In this echocardiogram, an ultrasound image of the heart, fluid surrounding the heart has been marked as PE, in short for pericardial effusion. It can be seen that between the two frames, heart is swinging to either side. This changes the conduction of signals from the heart to surface ECG electrodes, producing electrical alternans. Due to the fluid covering the heart, the ECG signals are dampened, producing low voltage complexes in pericardial effusion, in addition to electrical alternans.

A simple birth defect of the heart is having the heart on the right side of the chest instead of the normal left side. This swings the electrical axis of the heart to the right. Lead I records negative waves instead of the normal positive complexes. In a normal ECG, the amplitude of R waves increases as we proceed from V1 to V5. There is a reverse progression in dextrocardia as the heart is on the opposite side. Amplitude of QRS complexes decreases from V1 to V6. Actual amplitudes can be recorded by keeping the chest leads in reverse order on the right ride of the chest, known as right chest leads.
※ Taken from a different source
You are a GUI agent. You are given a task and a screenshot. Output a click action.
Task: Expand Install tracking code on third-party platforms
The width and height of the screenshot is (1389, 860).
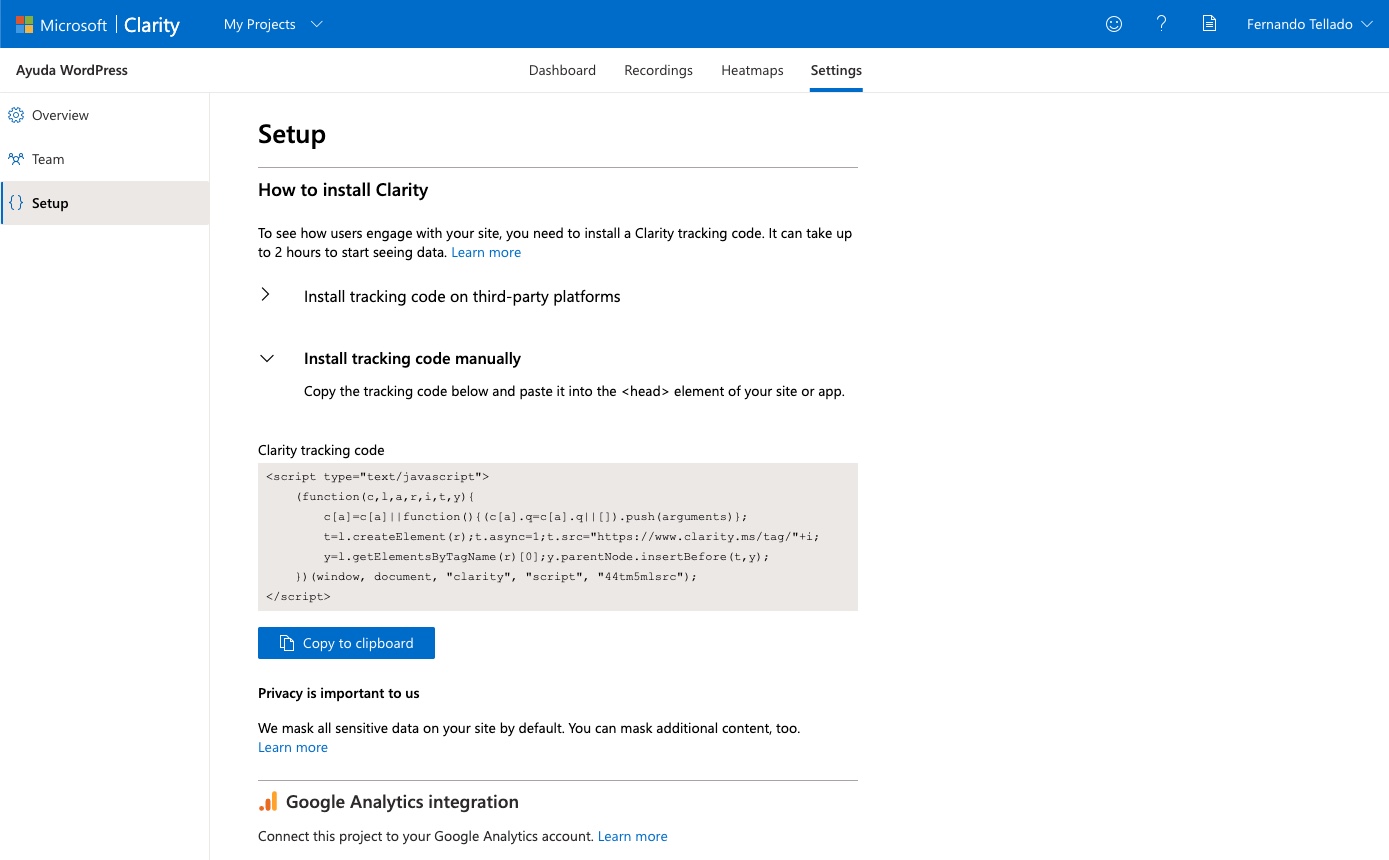[462, 297]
Right chest leads are designated as V3R, V4R, V5R and V6R.

This has been a very concise description of the concepts in electrocardiography in a simplified manner. The field of electrocardiography has grown a lot over the past century. Automated algorithms for analysis have come a long way due to the enhancements in information technology. One of the latest advances is ECG imaging (ECGi) which uses a large number of chest electrodes worn as a vest. ECGi can give various types of maps of the electrical activity of the heart like a similar mapping using multiple electrodes within the heart, but non-invasively. These images are integrated with computed tomography (CT) images of the heart to give valuable information.